Prenant acte de la diffusion d’une « écriture inclusive » qui prétend s’imposer comme norme, l’Académie française élève à l’unanimité une solennelle mise en garde. La multiplication des marques orthographiques et syntaxiques qu’elle induit aboutit à une langue désunie, disparate dans son expression, créant une confusion qui confine à l’illisibilité. On voit mal quel est l’objectif poursuivi et comment il pourrait surmonter les obstacles pratiques d’écriture, de lecture – visuelle ou à voix haute – et de prononciation. Cela alourdirait la tâche des pédagogues. Cela compliquerait plus encore celle des lecteurs.

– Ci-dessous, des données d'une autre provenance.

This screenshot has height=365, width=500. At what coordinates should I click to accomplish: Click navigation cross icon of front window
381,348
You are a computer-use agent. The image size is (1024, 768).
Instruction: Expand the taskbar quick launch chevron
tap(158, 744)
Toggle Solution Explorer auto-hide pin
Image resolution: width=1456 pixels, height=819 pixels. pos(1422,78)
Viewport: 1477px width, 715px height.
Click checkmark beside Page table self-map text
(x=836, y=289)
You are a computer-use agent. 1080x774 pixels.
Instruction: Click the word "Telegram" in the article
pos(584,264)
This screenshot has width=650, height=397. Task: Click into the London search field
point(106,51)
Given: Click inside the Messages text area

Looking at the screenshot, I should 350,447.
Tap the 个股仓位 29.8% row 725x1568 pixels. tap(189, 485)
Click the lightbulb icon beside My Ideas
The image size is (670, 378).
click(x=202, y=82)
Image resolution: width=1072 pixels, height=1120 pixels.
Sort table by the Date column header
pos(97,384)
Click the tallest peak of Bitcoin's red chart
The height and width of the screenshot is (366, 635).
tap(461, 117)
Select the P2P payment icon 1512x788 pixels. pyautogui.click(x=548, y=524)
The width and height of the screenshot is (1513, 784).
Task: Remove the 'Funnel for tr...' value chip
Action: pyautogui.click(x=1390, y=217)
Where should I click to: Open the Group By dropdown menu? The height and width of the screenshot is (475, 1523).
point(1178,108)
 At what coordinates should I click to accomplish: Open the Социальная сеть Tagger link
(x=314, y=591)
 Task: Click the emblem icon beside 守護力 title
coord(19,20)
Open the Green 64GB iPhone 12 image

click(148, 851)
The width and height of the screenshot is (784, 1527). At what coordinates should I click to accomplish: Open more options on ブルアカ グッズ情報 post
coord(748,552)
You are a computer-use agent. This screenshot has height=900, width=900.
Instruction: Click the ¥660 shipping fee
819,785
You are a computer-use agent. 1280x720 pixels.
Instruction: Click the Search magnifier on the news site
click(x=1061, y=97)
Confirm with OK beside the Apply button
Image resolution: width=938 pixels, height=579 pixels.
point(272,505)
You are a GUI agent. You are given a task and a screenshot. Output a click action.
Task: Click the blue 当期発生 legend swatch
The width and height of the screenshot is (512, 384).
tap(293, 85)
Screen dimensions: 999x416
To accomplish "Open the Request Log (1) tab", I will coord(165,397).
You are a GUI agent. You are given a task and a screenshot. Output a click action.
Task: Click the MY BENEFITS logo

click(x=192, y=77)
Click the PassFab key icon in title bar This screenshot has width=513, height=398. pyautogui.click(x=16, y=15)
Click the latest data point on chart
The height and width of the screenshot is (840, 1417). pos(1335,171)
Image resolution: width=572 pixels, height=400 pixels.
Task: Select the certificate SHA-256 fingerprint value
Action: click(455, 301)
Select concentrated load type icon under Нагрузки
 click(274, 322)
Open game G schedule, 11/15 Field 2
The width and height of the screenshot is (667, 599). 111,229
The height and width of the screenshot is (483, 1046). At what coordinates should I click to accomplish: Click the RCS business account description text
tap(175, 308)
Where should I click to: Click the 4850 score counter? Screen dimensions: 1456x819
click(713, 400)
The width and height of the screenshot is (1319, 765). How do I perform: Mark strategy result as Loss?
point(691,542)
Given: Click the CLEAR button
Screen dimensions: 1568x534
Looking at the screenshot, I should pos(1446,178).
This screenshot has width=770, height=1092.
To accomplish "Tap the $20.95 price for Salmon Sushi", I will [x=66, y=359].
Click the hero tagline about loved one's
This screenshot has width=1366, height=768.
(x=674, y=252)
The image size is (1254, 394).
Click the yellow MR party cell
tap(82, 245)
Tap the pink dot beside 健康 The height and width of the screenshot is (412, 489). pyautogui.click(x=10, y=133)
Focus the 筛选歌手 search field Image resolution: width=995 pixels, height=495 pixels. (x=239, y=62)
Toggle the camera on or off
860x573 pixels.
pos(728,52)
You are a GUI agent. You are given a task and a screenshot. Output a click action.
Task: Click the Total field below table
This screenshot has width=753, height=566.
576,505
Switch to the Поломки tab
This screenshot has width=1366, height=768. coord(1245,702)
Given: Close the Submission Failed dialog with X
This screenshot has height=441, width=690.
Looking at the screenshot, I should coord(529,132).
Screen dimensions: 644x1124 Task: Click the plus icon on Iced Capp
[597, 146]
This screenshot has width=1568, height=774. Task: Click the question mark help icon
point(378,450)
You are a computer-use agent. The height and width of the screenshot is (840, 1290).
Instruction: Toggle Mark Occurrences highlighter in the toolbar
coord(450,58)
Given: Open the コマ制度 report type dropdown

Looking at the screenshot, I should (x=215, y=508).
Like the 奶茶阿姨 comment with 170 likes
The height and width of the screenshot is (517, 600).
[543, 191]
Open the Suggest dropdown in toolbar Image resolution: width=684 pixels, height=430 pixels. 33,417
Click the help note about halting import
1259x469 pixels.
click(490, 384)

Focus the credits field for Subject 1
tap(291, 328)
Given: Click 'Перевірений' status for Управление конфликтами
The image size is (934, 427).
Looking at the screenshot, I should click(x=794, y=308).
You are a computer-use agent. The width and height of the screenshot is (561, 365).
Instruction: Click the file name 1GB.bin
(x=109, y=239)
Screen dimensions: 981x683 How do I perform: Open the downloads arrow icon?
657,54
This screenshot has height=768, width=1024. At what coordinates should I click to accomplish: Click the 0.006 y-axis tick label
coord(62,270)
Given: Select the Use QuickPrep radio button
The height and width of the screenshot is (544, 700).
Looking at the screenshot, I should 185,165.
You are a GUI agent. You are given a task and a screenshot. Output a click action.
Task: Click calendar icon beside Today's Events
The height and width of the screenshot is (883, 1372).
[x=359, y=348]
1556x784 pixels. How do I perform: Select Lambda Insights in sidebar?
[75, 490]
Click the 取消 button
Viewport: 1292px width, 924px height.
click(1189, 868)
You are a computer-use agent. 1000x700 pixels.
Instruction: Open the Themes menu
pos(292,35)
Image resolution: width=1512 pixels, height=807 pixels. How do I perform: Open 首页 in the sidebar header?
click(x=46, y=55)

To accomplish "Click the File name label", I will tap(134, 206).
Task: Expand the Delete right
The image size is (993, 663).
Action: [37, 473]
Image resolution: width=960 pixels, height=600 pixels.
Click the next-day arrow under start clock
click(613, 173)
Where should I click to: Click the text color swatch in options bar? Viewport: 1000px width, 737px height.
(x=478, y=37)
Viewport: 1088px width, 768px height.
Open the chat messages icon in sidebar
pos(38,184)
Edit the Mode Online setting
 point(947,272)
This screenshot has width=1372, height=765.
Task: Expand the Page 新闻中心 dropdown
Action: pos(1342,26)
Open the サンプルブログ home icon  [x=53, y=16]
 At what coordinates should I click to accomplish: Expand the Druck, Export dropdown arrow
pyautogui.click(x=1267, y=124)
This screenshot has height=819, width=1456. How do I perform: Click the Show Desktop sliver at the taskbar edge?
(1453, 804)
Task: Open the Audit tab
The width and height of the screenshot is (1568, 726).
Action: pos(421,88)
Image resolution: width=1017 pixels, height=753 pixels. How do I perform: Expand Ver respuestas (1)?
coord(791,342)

Plus que toute autre institution, l’Académie française est sensible aux évolutions et aux innovations de la langue, puisqu’elle a pour mission de les codifier. En cette occasion, c’est moins en gardienne de la norme qu’en garante de l’avenir qu’elle lance un cri d’alarme : devant cette aberration « inclusive », la langue française se trouve désormais en péril mortel, ce dont notre nation est dès aujourd’hui comptable devant les générations futures.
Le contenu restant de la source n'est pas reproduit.